Pull out the rows from the very first line through the line that contains "status-bar: LINE N 4G ⇅ 76% 下午 4:05 is", and copy them word for word. Include both of those end lines.

━━ The records

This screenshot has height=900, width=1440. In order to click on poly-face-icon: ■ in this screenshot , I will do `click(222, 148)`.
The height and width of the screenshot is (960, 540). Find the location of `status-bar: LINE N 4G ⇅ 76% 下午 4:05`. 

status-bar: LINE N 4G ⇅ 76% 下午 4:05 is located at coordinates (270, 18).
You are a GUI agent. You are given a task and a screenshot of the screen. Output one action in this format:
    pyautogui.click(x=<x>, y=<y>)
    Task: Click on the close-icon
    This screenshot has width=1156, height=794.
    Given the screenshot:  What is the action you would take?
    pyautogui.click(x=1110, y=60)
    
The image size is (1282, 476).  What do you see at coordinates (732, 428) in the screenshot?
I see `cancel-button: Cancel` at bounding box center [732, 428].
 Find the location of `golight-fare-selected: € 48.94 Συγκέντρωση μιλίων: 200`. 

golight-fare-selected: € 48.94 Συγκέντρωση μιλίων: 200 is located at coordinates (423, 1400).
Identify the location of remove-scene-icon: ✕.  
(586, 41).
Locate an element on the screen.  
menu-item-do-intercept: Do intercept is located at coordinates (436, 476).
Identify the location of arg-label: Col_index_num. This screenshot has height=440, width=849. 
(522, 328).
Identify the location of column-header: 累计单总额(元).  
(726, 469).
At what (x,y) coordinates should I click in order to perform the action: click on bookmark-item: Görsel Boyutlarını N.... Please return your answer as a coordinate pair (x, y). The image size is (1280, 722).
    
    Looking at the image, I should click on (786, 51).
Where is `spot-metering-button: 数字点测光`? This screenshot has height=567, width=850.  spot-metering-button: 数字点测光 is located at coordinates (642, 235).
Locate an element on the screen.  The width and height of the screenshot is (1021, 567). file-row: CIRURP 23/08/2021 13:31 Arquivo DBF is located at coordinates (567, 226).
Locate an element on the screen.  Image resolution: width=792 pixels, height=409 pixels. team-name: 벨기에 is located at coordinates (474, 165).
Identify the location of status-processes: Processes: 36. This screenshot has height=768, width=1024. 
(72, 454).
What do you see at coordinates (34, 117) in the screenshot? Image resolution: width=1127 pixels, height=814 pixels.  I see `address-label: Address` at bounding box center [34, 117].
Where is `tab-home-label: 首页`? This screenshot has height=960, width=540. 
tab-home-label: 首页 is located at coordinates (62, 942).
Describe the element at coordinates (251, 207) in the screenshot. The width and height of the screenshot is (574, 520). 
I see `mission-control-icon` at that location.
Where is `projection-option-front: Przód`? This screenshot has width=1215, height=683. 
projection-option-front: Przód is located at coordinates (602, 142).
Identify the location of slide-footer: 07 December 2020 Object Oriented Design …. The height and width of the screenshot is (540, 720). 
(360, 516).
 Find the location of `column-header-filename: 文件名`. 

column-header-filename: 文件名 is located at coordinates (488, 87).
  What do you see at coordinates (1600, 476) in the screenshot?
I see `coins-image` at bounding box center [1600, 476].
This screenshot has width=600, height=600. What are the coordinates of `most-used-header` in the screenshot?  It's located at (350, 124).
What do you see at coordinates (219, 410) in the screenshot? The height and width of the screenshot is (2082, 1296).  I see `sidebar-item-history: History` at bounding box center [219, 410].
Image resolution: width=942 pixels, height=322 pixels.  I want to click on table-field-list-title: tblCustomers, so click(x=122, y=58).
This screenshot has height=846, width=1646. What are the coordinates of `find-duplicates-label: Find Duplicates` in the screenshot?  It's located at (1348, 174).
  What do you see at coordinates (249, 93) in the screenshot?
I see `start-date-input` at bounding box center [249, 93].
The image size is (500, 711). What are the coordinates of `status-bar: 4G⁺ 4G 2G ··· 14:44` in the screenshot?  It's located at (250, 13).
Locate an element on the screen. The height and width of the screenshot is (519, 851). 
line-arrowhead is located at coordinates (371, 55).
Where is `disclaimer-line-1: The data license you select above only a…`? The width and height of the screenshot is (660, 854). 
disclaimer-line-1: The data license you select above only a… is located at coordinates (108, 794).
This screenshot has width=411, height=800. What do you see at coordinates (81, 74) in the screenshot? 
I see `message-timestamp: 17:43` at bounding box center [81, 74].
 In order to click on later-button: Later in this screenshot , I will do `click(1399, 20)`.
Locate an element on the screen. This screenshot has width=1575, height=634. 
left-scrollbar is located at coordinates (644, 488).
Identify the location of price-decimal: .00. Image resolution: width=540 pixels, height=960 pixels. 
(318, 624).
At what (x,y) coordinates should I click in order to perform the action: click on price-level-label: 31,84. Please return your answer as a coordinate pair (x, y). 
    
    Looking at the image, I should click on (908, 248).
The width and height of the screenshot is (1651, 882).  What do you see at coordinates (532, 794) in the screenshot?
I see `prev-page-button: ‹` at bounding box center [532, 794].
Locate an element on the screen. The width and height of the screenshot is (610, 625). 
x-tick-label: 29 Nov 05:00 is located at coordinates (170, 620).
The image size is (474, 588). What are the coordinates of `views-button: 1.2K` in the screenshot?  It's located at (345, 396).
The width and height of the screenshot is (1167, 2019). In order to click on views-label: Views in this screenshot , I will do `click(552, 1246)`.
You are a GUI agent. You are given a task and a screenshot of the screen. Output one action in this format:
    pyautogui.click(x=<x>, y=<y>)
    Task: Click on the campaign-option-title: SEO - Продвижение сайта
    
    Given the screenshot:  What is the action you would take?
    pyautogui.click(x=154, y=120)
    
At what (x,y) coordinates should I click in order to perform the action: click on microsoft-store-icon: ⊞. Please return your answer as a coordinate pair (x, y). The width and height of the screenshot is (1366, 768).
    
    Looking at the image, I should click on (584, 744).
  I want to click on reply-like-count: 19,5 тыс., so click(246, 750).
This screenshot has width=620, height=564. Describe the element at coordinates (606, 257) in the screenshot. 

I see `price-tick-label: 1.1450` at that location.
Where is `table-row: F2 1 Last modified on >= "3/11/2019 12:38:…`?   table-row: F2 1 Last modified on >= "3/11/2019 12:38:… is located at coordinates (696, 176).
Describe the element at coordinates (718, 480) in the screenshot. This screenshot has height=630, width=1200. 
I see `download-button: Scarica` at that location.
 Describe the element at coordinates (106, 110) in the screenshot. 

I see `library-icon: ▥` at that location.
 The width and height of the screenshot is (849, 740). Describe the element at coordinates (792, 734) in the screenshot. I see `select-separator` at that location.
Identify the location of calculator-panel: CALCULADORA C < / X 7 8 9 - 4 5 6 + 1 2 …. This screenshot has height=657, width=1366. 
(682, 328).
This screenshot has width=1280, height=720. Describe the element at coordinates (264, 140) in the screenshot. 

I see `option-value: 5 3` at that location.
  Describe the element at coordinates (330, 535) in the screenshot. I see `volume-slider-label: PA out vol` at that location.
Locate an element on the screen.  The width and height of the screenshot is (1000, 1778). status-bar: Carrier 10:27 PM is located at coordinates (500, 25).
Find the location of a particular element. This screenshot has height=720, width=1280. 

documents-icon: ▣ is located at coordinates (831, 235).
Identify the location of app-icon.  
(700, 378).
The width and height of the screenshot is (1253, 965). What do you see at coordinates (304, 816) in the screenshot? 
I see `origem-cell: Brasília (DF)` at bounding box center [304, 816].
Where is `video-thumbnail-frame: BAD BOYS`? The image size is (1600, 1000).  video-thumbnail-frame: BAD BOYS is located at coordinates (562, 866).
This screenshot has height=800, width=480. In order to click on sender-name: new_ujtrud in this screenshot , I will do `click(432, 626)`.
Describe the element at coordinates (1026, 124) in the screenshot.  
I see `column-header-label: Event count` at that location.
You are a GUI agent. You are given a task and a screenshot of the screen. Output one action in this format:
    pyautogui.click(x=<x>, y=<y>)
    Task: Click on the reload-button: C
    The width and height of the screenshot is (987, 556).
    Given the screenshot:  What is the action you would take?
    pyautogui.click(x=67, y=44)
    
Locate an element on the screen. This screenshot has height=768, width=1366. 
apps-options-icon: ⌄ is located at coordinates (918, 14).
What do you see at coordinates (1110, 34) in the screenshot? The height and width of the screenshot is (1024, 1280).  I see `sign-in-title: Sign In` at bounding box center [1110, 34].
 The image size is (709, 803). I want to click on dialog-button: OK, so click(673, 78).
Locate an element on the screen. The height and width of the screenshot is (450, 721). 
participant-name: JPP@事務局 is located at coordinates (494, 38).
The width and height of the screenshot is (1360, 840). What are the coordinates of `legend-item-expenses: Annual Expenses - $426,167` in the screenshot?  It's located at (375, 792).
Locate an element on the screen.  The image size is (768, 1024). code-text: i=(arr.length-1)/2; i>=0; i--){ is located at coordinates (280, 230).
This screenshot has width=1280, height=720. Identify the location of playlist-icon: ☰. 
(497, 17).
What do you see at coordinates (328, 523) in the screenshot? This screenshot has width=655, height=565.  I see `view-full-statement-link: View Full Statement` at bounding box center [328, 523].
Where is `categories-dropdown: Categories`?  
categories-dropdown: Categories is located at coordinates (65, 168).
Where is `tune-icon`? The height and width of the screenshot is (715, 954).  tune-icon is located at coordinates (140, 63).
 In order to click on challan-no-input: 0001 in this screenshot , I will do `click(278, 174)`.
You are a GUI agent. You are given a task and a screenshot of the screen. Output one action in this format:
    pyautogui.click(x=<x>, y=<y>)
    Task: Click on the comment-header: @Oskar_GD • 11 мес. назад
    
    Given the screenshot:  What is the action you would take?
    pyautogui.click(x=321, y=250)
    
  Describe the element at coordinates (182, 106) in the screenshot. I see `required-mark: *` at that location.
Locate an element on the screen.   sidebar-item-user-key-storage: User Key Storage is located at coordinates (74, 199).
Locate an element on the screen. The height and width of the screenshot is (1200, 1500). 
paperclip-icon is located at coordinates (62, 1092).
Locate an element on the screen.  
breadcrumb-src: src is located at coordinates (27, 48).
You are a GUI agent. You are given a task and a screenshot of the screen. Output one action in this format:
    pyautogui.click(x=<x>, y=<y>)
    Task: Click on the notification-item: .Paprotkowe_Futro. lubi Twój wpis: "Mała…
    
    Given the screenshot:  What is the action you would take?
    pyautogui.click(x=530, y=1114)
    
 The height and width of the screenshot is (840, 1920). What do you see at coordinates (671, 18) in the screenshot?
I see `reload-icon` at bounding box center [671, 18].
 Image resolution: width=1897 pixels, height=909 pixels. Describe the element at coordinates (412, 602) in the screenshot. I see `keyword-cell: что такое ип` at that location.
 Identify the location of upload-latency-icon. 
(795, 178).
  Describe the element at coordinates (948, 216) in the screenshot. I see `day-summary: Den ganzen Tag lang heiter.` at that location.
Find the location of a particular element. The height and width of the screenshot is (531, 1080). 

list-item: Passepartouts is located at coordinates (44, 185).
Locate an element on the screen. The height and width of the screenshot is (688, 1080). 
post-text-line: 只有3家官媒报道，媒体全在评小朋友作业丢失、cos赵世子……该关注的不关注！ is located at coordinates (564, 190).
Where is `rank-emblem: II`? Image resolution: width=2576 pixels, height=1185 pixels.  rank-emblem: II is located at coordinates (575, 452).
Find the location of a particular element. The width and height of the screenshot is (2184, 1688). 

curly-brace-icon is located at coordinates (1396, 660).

━━━━

◆ Task output ◆
This screenshot has height=900, width=1440. In order to click on poly-face-icon: ■ in this screenshot , I will do `click(222, 148)`.
The height and width of the screenshot is (960, 540). Find the location of `status-bar: LINE N 4G ⇅ 76% 下午 4:05`. 

status-bar: LINE N 4G ⇅ 76% 下午 4:05 is located at coordinates (270, 18).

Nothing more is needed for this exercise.